§ **Your objective**:
Show every line in the entries below where the word "sidebar" appears.

[Stored items]

*** Block opens ***

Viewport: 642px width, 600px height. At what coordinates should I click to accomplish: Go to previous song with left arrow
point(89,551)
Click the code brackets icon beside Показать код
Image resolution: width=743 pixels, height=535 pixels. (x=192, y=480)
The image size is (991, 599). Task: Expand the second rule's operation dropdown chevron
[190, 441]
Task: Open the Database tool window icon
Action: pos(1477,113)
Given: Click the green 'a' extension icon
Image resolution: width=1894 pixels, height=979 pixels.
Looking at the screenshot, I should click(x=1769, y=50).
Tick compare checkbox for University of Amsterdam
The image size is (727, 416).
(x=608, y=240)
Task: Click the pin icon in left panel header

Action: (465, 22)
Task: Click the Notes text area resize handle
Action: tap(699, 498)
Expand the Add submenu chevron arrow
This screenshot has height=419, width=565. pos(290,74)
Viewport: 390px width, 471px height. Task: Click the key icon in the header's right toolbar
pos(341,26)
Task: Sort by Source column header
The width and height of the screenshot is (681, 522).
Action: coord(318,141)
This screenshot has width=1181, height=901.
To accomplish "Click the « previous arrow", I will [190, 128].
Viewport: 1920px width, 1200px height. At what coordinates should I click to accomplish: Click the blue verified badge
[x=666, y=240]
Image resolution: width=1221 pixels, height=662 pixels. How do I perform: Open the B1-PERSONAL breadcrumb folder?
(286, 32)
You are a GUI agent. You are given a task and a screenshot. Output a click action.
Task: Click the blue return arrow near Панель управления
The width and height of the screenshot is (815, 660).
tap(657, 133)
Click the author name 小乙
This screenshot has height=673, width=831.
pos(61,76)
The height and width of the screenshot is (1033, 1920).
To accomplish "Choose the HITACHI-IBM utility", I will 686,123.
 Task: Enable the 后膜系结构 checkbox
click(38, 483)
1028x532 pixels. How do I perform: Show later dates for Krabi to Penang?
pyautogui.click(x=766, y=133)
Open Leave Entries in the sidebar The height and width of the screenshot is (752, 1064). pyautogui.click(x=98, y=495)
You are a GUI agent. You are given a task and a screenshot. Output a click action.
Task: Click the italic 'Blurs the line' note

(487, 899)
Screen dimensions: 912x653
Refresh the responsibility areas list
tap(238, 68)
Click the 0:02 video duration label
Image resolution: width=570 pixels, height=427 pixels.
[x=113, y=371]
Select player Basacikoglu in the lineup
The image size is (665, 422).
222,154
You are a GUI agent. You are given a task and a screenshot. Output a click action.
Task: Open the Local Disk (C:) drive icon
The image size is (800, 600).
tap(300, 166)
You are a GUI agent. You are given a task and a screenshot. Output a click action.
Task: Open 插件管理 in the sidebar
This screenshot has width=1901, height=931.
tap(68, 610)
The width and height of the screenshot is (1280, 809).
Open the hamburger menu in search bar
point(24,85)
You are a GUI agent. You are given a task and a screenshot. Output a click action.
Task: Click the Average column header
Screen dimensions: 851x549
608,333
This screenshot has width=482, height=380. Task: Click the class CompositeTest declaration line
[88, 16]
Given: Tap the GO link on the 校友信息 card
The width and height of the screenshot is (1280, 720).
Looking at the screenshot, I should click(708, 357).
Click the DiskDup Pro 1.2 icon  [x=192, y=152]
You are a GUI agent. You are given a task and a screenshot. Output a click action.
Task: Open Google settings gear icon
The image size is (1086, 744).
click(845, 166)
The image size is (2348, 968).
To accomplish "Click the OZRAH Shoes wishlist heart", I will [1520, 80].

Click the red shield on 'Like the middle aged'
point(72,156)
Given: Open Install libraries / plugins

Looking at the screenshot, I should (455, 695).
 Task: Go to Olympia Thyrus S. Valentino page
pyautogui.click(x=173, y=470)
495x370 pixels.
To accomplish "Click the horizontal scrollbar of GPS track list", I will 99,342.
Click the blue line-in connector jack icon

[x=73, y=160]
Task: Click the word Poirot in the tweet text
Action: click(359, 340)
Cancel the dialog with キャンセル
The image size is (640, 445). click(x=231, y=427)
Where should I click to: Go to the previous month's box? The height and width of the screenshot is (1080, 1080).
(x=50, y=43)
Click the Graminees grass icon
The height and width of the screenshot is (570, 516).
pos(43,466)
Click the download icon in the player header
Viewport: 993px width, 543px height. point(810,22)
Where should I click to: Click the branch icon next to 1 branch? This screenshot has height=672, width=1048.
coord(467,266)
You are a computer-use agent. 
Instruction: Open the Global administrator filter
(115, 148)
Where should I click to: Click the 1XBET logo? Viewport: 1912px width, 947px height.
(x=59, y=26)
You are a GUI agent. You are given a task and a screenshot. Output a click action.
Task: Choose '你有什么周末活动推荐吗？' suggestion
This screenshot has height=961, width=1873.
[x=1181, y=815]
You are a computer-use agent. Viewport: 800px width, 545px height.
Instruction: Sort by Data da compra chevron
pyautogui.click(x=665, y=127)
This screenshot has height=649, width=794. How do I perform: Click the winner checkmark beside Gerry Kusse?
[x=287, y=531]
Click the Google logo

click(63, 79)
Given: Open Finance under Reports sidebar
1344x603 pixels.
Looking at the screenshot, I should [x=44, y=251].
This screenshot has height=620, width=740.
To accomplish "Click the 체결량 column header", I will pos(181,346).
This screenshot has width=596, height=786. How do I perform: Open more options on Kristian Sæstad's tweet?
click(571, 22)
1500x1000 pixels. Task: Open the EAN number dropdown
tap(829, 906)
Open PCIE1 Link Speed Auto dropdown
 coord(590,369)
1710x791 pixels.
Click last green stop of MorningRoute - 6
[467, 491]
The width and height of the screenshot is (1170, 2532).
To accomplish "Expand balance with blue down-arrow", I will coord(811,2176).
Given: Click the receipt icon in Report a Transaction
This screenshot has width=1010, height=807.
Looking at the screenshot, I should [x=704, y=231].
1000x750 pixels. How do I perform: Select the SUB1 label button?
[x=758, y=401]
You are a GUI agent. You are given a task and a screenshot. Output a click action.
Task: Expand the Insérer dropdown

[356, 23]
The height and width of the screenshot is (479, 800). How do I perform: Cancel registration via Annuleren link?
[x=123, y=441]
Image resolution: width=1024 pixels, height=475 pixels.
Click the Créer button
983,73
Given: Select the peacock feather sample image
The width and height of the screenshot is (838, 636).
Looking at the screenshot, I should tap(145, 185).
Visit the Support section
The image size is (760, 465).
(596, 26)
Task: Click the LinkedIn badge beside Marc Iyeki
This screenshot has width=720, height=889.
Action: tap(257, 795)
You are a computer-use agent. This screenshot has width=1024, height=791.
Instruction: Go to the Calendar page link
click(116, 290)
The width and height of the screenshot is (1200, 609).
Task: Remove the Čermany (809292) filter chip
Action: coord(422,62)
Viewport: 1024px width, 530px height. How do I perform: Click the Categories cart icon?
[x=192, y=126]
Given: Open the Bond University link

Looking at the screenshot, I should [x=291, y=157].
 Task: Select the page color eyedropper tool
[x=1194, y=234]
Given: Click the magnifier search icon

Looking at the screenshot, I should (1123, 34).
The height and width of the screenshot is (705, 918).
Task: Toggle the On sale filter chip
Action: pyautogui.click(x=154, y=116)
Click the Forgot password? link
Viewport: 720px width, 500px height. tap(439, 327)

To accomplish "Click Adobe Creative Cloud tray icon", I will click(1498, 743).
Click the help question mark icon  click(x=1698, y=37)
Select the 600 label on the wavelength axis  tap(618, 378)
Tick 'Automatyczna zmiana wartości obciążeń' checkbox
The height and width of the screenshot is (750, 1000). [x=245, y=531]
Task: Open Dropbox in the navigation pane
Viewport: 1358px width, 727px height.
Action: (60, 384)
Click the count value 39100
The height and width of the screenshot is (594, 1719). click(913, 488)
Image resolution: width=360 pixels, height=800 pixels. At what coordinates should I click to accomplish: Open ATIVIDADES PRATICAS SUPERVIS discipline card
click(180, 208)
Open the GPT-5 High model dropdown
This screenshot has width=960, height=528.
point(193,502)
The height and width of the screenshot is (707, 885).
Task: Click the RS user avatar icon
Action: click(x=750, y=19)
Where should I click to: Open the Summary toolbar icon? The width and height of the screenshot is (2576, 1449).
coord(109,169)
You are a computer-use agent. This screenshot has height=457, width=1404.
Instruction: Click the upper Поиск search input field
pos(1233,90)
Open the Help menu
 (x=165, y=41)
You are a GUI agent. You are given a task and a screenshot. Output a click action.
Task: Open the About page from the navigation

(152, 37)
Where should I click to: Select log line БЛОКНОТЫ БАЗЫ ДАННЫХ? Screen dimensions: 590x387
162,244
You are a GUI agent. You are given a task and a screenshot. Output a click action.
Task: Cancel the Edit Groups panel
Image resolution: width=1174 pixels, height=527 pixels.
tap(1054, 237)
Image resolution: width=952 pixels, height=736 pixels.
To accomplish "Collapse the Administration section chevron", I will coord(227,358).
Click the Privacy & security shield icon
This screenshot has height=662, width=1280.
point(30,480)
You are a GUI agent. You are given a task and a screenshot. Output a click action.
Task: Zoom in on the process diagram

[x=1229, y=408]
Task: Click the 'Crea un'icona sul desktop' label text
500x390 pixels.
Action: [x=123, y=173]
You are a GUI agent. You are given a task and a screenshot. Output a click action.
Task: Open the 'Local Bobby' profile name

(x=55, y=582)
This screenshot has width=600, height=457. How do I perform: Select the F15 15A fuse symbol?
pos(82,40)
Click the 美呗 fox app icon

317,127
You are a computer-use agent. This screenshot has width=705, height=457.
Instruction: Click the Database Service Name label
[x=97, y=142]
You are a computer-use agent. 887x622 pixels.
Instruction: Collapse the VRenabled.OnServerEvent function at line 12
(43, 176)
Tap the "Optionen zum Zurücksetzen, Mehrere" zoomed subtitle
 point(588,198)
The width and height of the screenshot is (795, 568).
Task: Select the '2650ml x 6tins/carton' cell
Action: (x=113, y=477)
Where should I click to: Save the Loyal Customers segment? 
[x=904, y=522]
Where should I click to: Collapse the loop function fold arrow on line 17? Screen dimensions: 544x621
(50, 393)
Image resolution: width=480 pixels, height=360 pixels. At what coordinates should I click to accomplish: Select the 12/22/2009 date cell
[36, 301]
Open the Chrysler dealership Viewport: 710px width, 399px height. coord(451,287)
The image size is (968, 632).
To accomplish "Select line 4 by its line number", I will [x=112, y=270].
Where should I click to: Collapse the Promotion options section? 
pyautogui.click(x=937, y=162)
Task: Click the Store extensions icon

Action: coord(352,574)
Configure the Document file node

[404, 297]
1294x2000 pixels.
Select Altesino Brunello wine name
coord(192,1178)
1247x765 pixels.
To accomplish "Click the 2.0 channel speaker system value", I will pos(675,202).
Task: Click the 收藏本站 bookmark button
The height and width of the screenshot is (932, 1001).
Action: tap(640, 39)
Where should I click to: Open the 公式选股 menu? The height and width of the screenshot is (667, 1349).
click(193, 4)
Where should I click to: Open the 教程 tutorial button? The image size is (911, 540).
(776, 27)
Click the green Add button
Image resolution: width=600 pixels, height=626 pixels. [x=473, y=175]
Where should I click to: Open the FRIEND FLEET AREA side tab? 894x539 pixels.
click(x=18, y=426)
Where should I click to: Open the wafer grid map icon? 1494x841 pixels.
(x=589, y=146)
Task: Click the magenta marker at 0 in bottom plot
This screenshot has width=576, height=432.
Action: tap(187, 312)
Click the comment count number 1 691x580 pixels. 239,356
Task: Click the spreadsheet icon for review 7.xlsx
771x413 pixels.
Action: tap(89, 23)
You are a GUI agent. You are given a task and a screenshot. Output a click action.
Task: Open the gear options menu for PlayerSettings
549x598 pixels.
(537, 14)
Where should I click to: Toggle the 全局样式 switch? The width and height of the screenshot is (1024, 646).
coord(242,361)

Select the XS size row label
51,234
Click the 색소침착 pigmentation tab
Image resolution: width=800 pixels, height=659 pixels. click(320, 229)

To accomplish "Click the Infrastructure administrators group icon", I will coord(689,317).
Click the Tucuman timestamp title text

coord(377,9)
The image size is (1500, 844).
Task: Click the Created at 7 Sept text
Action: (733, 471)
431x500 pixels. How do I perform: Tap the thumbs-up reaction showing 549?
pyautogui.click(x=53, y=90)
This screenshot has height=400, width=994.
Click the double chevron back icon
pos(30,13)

*** Block closes ***

§ **Result**:
Open Leave Entries in the sidebar The height and width of the screenshot is (752, 1064). pyautogui.click(x=98, y=495)
Task: Open 插件管理 in the sidebar
Given: Open Finance under Reports sidebar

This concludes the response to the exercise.